I hit my mute button. “I don’t doubt that ya hillbilly jackass.”
“What was that?”
I looked down and realized that my mute was not actually on. “Uhm what I said was I’d recommend the Jarkis 2000 for your Mr. Immortal problem.”
“Captain Immortal.”
“Right of course sir. Your Captain Immortal problem. The Jarkis 2000 is a transmutation gun in the form factor of our Deathray 10,000. Since your opponent already has encountered the Deathray they likely will not try to avoid the blast because they will not think it can hurt them. Instead of killing your target the Jarkis 2000 will transform them into something harmless like an insect or a Poodle.”
“Oh Poodles ain’t harmless. Two jobs ago I was robbing this rich guys house and three of those nasty little beasts came right for me. One of them peed on my leg and when I went to move I slipped and fell. Hit my head on that marble floor and almost got myself caught.”
Thankfully the mute button worked this time because I could not keep from laughing. I finally gathered my composure. “That is horrible sir. I suggest if you do order the Jarkis 2000 that you not use the Poodle setting then. Perhaps stick to the politician setting. That should ensure your target is completely ineffective.”
“Alright sign me up for one of those Jackass 2000 guns. I’d still rather kill him, but if that’s the best you got I suppose it will have to do.”
“Excellent sir. Would you like me to charge it to your card on file.”
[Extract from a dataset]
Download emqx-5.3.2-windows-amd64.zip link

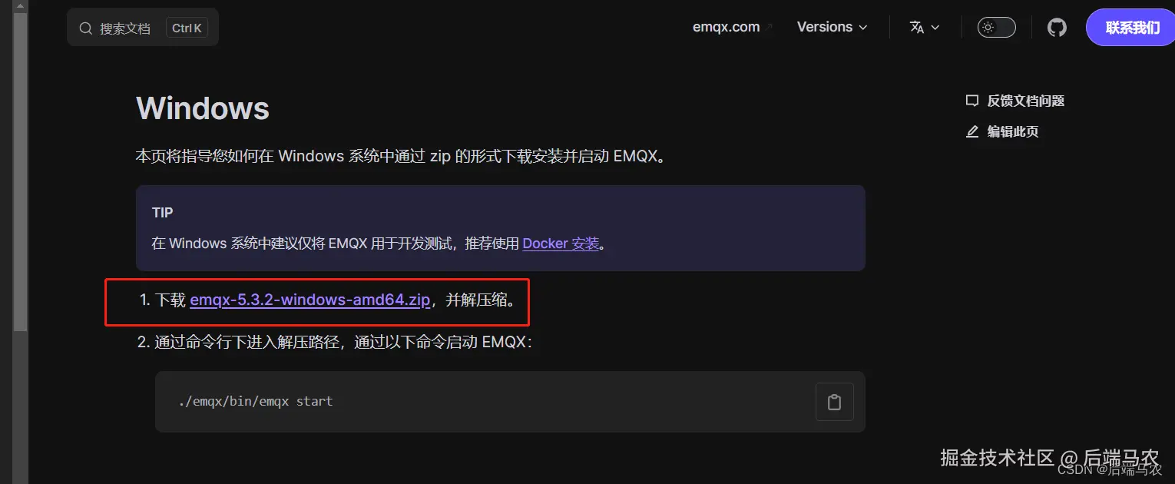[310, 300]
“Nah the bank sent me a new card. Said that my account got compromised and they had to open a new one for me. I swear someone needs ta do something about all these criminals out there.”
“It would certainly make my job easier. Ok sir please hold while I transfer you to our sales department. Remember they will need some personal information along with your new card number to process your order.”
“I ain’t stupid. I know they need my social, account number, and bank password.”
“Of course sir. I’m going to transfer you now.” I hit the button and Dr. Terrifying was officially someone else’s problem. No way is that guy a real doctor. I took a hit from my energy drink and answered the next call.
“Technical Support what is the nature of the issue you are experiencing today?”